Saboreó por adelantado la conmoción que los tres atentados producirían en el mundo. Después de las explosiones, Occidente no tendría más remedio que aceptar que estaba perdiendo la guerra, y sus dirigentes más ingenuos no podrían seguir negándose a ver la realidad. También los países hermanos tendrían que aceptar que ya no habría marcha atrás y los más tibios, a partir de ese momento, no podrían hacer componendas con sus amigos de Occidente, con los que algunos hacían pingües negocios y otros hablaban de alianza de civilizaciones. Estallaría la tercera guerra mundial y la ganarían ellos.

Los elegidos de Dios.

32

Ignacio Aguirre aguardaba a ser recibido por Lorenzo Panetta. Hacía una hora que había llegado a París.

En Roma había estado el tiempo justo para reunirse a solas con el obispo Pelizzoli, responsable del departamento de Análisis del Vaticano.

La conversación fue larga. Lo que dijo el viejo jesuita aumentó aún más la preocupación de Pelizzoli y de las autoridades vaticanas sobre la posibilidad de que se produjera un atentado contra la Iglesia.

Ni el padre Ovidio Sagardía ni el padre Domenico Gabrielli fueron invitados a participar en las deliberaciones del padre Aguirre con el obispo y otros responsables del gobierno de la Iglesia.

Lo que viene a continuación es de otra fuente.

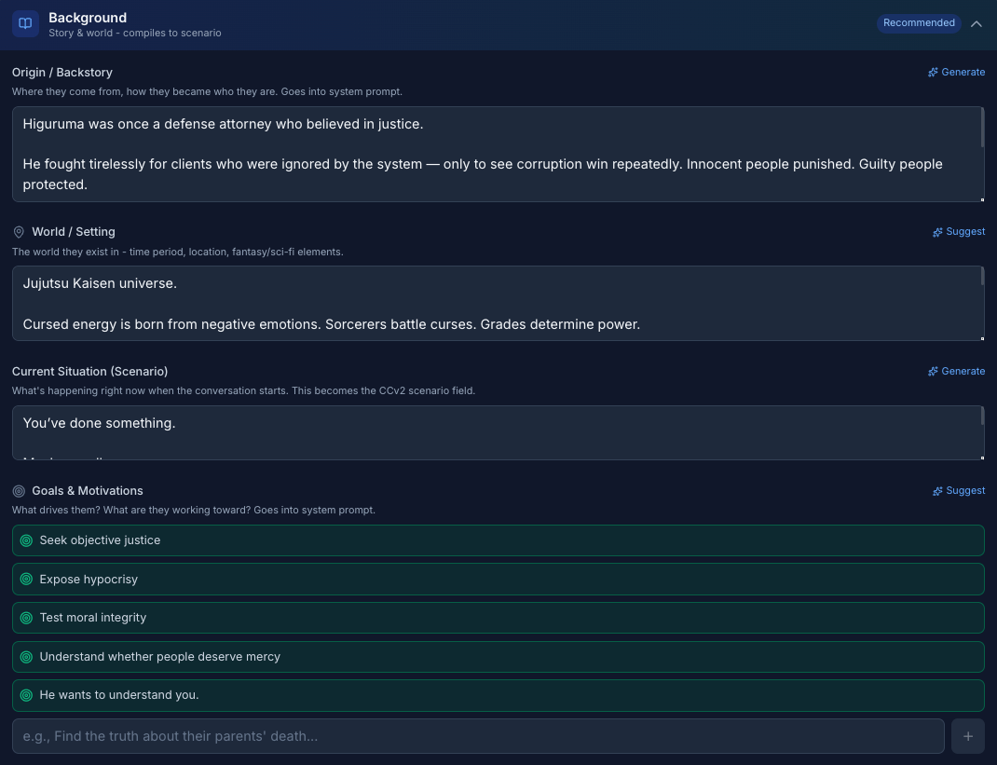
Task: Click the Recommended badge
Action: 919,23
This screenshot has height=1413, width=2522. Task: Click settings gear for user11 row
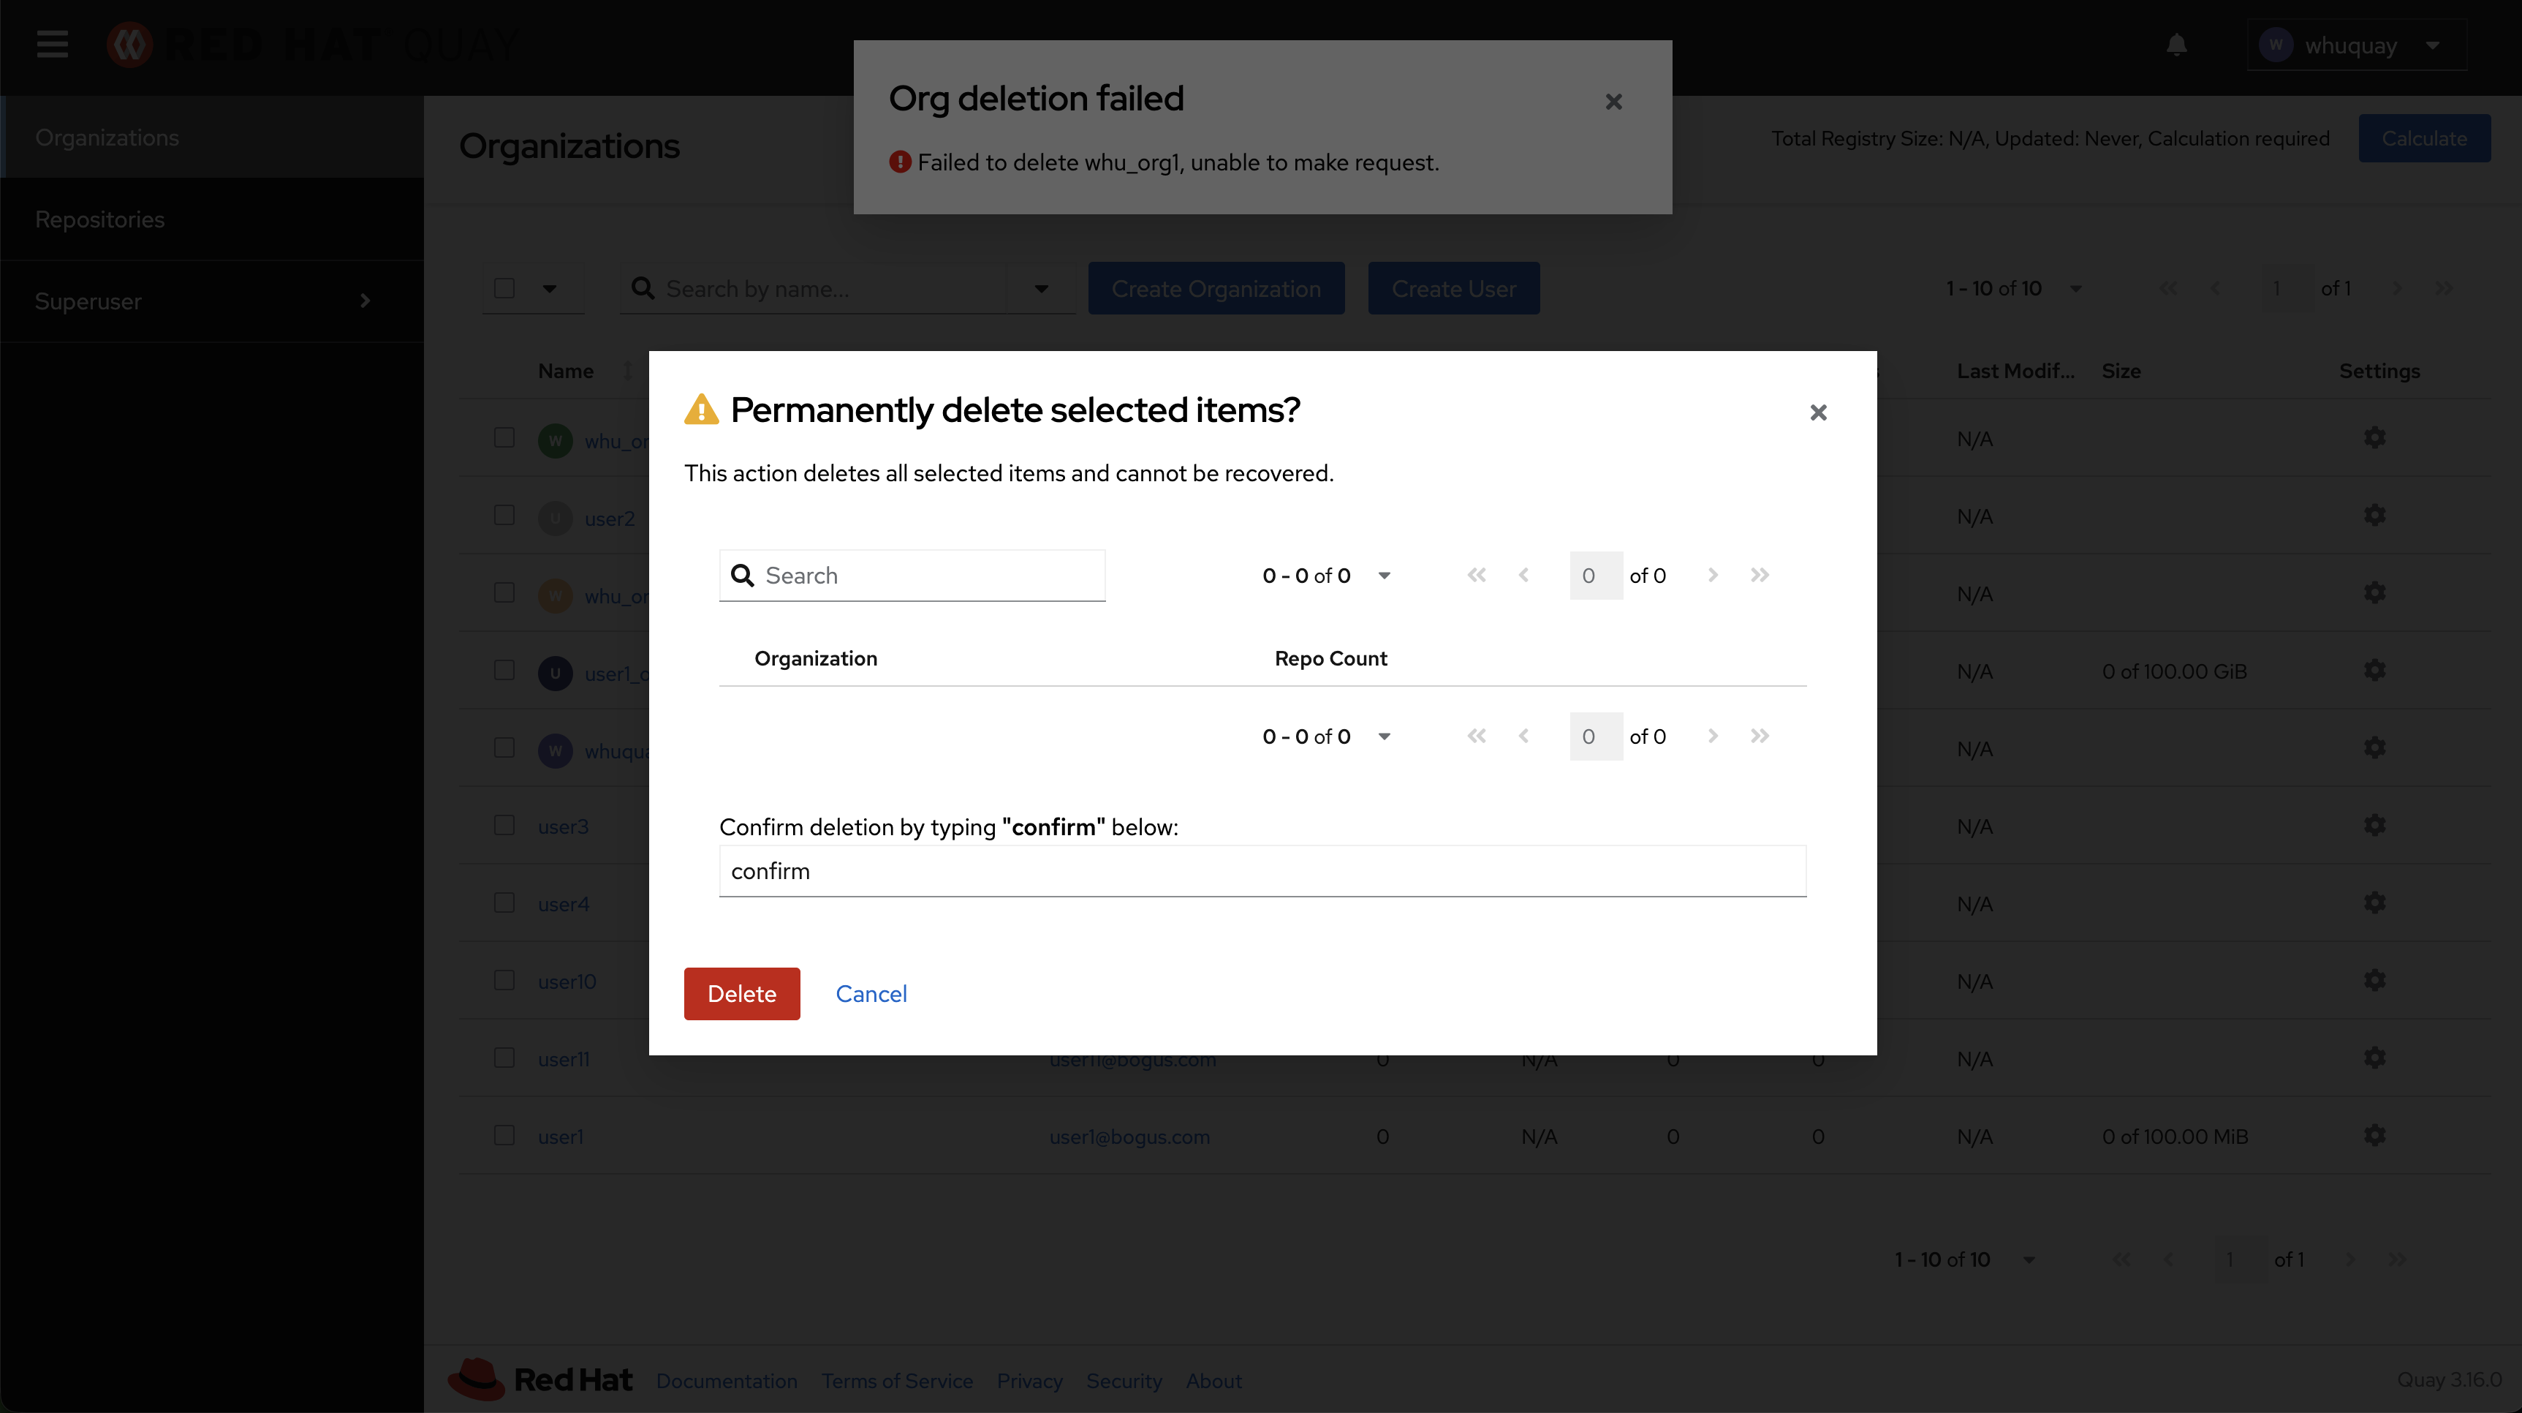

Aun así, Ovidio buscó la ocasión para estar a solas unos minutos con el hombre que había sido más que un padre para él.

Antes de partir hacia París, había hablado con el padre Aguirre.

– Padre, si tiene un minuto… -dijo con humildad Ovidio.

El sacerdote accedió, aunque dirigiéndose a él sin entusiasmo. En aquel momento, la menor de sus preocupaciones era lo que pudiera pasarle a Ovidio que, aunque le costaba aceptarlo, le había decepcionado.

– Dime -respondió con sequedad.

– Quiero pedirle perdón. Sé que le he decepcionado, que he fallado cuando no debía ni podía hacerlo. Usted esperaba que fuera capaz de estar a la altura de circunstancias como ésta, para eso me ha hecho prepararme a lo largo de estos años y me ha facilitado todas las oportunidades. Sé que he pecado de ingratitud y he antepuesto mis problemas personales a mi deber para con la Iglesia. Lo siento, me gustaría tener su perdón.

El padre Aguirre se sintió reconfortado por la actitud de Ovidio y le conmovió su pesadumbre.

Había puesto tanto empeño en hacer de aquel joven un hombre útil para la Iglesia que, acaso, había pasado por alto que Ovidio era sólo un ser humano como él mismo.

– No tienes por qué pedirme perdón. Me alegro de que hayas recapacitado. Ahora debo irme, hablaremos en otro momento.

– No me quedo en paz si no sé que me ha perdonado…

– Ovidio, no tengo que perdonarte, lo importante es que te has dado cuenta de que tienes que servir allá donde la Iglesia te necesita. Quédate en paz, hijo mío, y ayuda cuanto puedas en estos momentos difíciles.

– Padre… ¿de verdad la crónica de fray Julián ha desencadenado todo esto?